A decision about if and how Bloomington’s farmers market will operate next year won’t come until Jan. 9. That announcement was made by Mary Catherine Carmichael, director of public engagement for the city of Bloomington, to a crowd that packed city council chambers on Saturday afternoon.
What makes the future uncertain has been a season of protests against a vendor with alignment to white-supremacist groups. The market was suspended for two weeks in late July amid concerns about possible violence.
The most recent protest, on Nov. 9, was planned to result in arrests—demonstrators carried signs in an area where the market’s rules say signs can’t be held. No charging decision has yet been made by Monroe County’s prosecutor.
Saturday’s event was a panel discussion hosted by the city.
In her introductory remarks, panelist Jeannine Bell, who’s a law professor at Indiana University, talked about her own perspective as a market patron. “I’ve been a person who’s bought vegetables at the market since 1999. I’ve watched the change that’s come about this summer and it’s not something that makes me feel safe or comfortable at the market,” Bell said.
Many of the questions put to the panel rehashed familiar material from a similar event convened in July. Indiana University law professor Steve Sanders responded to the first question about the possibility that the city could oust a vendor based on their beliefs. “I’m not meaning to be flip, but the First Amendment has not changed since July,” he said.
A couple of the questions put to panelists did help clarify how the market is likely to be run next year.
It appears certain that if the city runs the market itself, it will not exclude Sarah Dye of Schooner Creek Farm, who’s been identified by activists as having white-supremacist ties. Dye attended Saturday’s panel discussion.
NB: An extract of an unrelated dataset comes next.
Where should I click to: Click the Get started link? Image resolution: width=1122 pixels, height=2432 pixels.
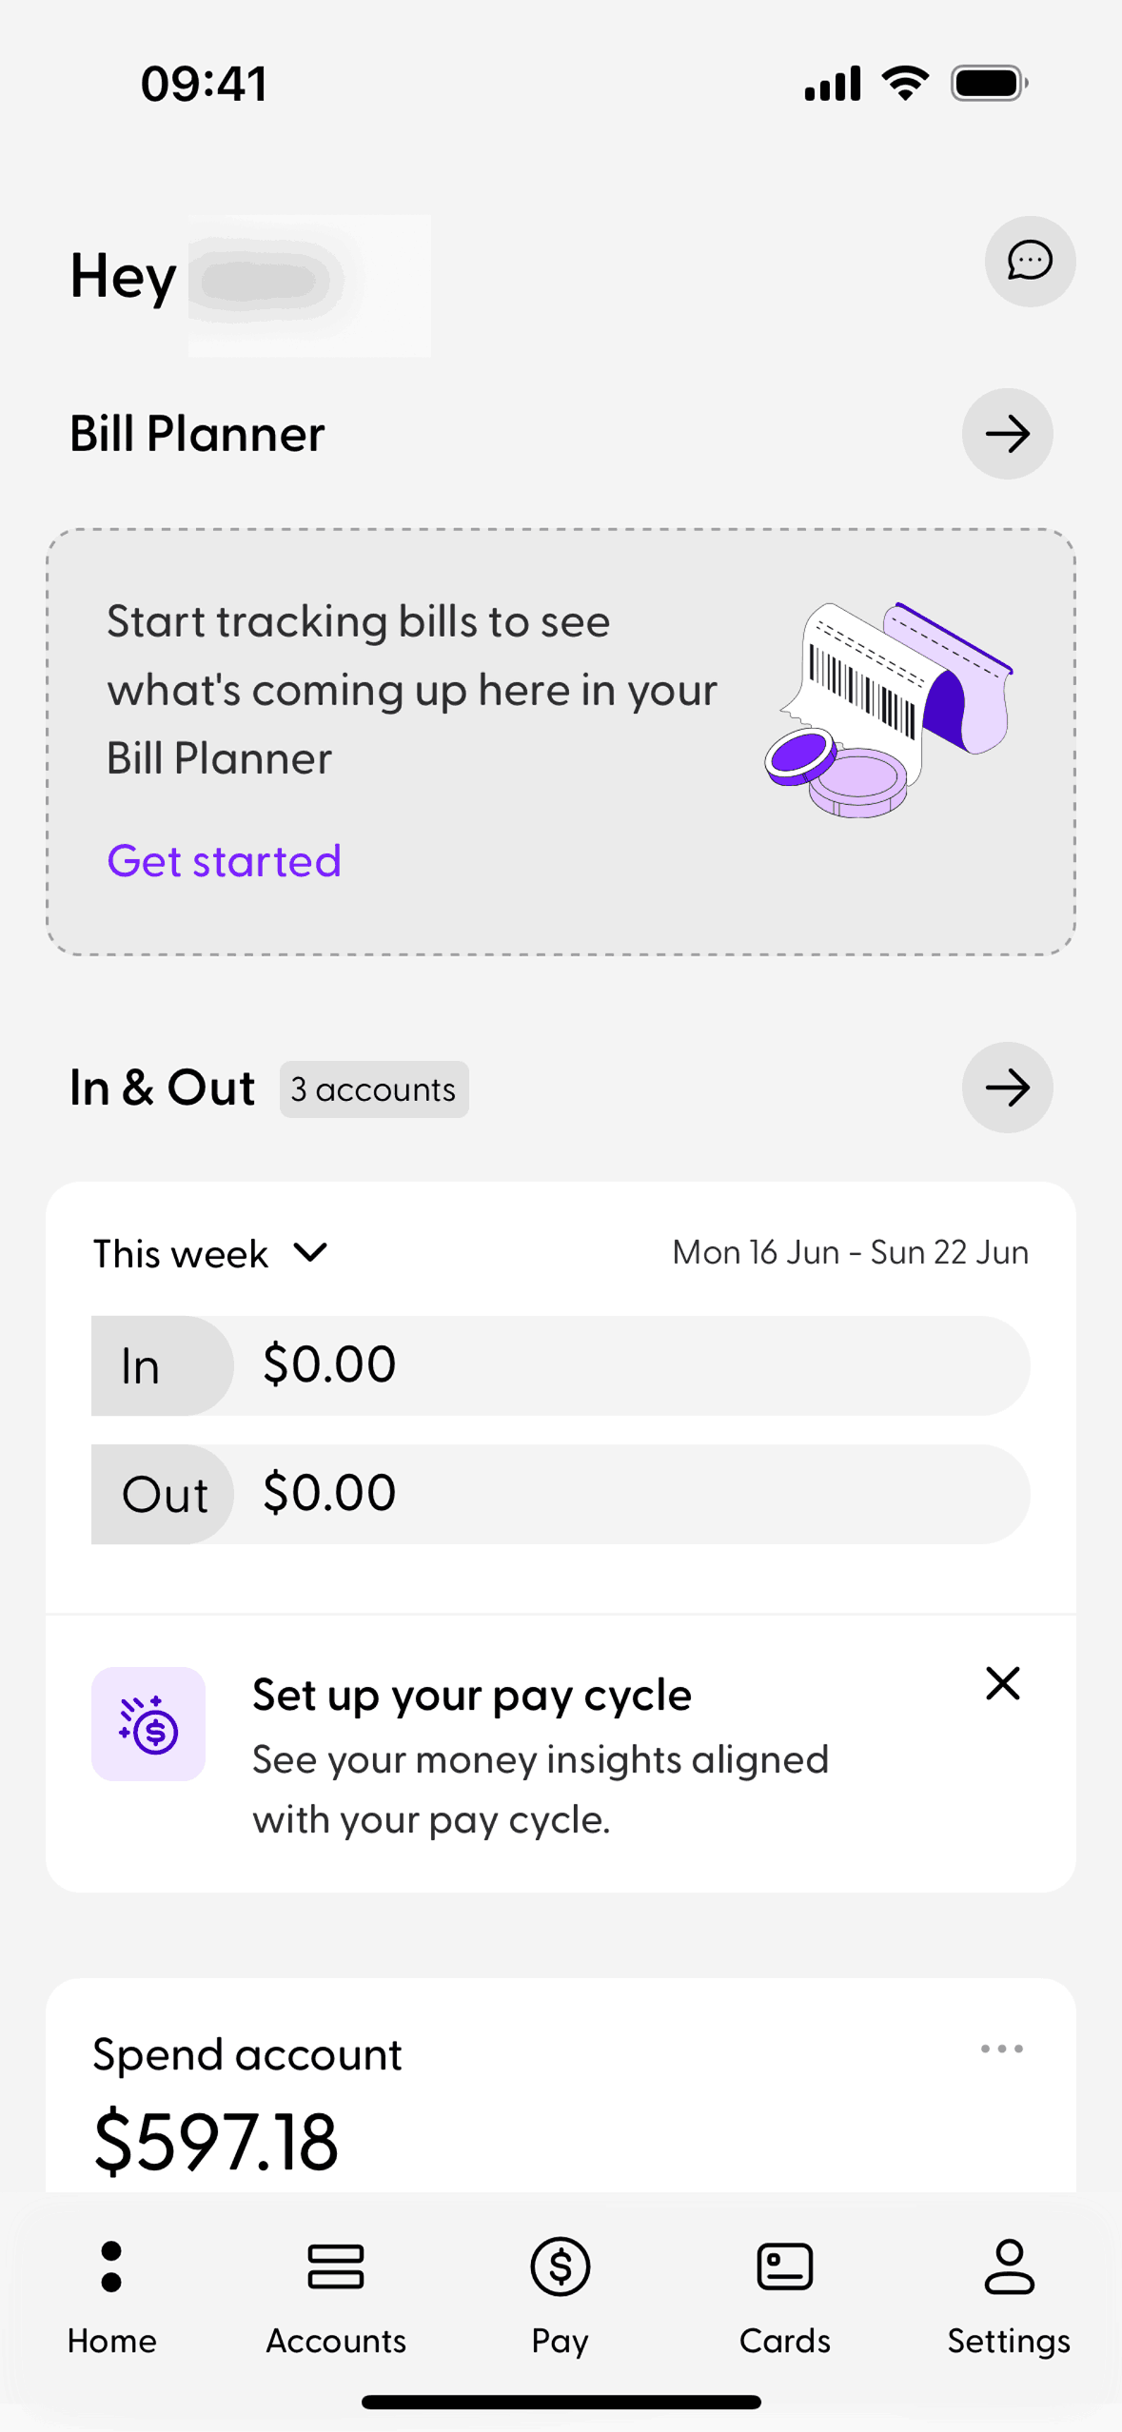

Short of an exhortation to commit a specific and imminent lawless act, “hate speech” can’t be regulated, according to Sanders. Activists have accused Schooner Creek of violating market rules, by not recording accurate names of stall assistants and by not providing the kind of welcoming atmosphere that’s called out in the agreement that vendors make with the city.
One scenario that’s been discussed is for Bloomington to get out of the farmers market business and allow a private non-profit to take over market operations. Even then, it’s still questionable whether that non-profit could exclude Schooner Creek—especially if the city were to rent space to that private non-profit.
While a private entity is not bound by the First Amendment, Bell said, if the government is renting out the space, it makes the situation complicated, because the government is still involved.
ACLU of Indiana executive director, Jane Heneger, said the ACLU looks closely at attempts by government to circumvent the Constitution by privatizing operations that they have a duty to perform. She indicated that it’s not clear cut for a farmers market, because lots of cities don’t operate farmers markets. It’s not clear that it’s part of Bloomington’s public duty to provide a farmers market, she said.
Some questions for panelists were submitted in writing on cards distributed to attendees. One of those left Bell baffled. The question’s prologue recited the basic demographic statistics of Bloomington residents and concluded that this was about the same as what’s represented at the farmers marked. Why was any additional inclusiveness needed?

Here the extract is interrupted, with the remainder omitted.